I consider myself fairly versed at many RE investments. And my experience was in TAx Deed. and that is like foreclosure auctions very structured you know what your bidding on and once you own it you can sell it.. ( we got title to insure day we got the deed) not all title companies will do that.. Like FATCO at the time in CA would not insure until you owned it 5 years..
any way so I thought I would do the certs but like I said it was controlled mayhem. And I forgot to say.. in Rankin county this guy gets up and makes an announcement to the crowd and say I am going to bid every Cert down. and sure enough the hour or so I sat there he bid every cert and bid them all down to 5 to 6% I did not stay long as I said.. but I bet he had a few mil with him and spent it.
there was an article in Forbes a few years ago well maybe more than a few.. But it was about a company ( Hedge fund type) that moved into FLA tax certs and bid everything down to 5% or lower.. gist of article was is this a smart investment?
@Jay Hinrichs I mainly buy through online auctions.

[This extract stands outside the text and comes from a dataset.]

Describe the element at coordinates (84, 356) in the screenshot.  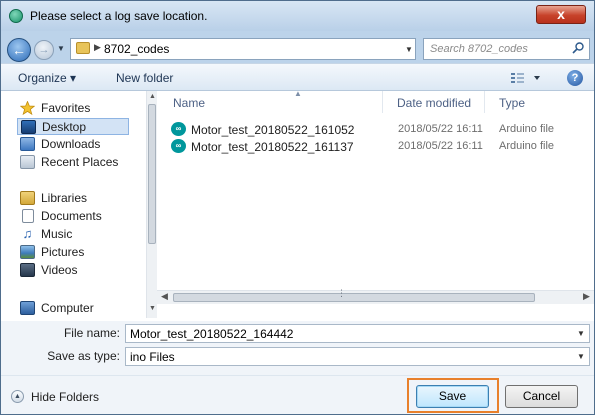
I see `save-as-type-label: Save as type:` at that location.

But I do attend an occasional local auction with live bidding. I still see the "preferred" locals getting the best properties with liens. The auctions have a few thousand liens and is pretty organized. Many Illinois counties have a hybrid online auction system. You go to the courthouse and everybody bids on a computer. I'll post a link to a video someone put on youtube from a county near Peoria, IL a few years ago. Pretty different to hear only keys clacking as each lien is auctioned in silence.
The small countiesith open outcry bidding seem to have their locals covered too. With fewer liens the known locals seem to get the best ones.

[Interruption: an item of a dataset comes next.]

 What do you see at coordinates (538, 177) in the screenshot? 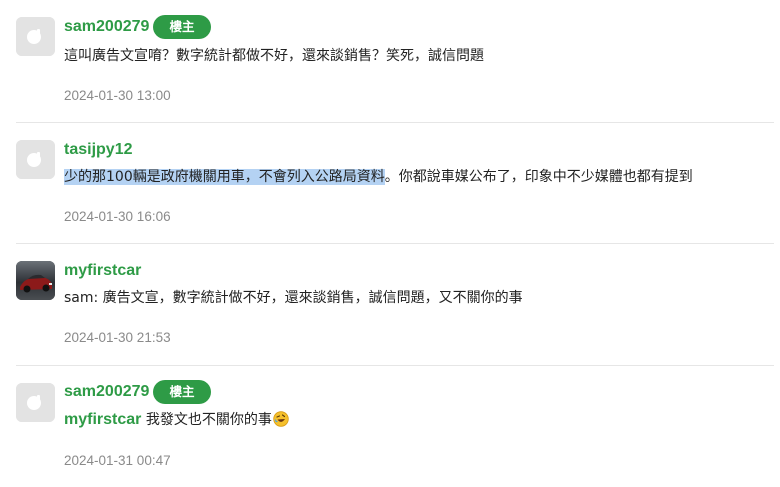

I like to visit Arizona and Florida so I get to know the areas then bid online. I'm a "data" kind of guy so I get all the resuilts and do analysis to see what the competition is doing online, what types of properties fget the best rates, etc. I talk about that on my BP blog inthe link below.
This type of tax lien investing is a waste for most people, but it works for me.
Exactly. I think here, 90% of the certificates go for less than 2%. The "trap" junkers get passed over, so anything that can be had for above 5% likely has some "issues", and your money could go forever down the drain.
well I guess Mississippi is not up to speed on online bidding although this was 07 when I did this they may have graduated.. I know when CA counties when to Bid or Assets that took a lot of the fun out of TAx deed sales here..
Tax lien investing is like any other type of real estate investing in that it requires time, training, due diligence and action. After that, management of your porfoilo. Tax liens can be very profitable if you take the time to learn the business. I have bought a few in Iowa and they have all redeemed with a profit. Iowa pays 2% per mo. It is true that the ownership interest in the property can be bid down in this state, but the interest rate remains the same. Again, due diligence is the key. No matter what avenue you chose be sure that it excites you enough that it keeps you up at night trying to learn all you can about it. Just remember that all the studying and training without action results in zero profit.
I will say tax lien investing at today's market is just like you prescribes the way @Jerry K. does,
You got to have "larger amount of money & good systems".
I myself do not see any investors with limited cash can get a good living out of it. Unless he/she get a good property out from the lien each time.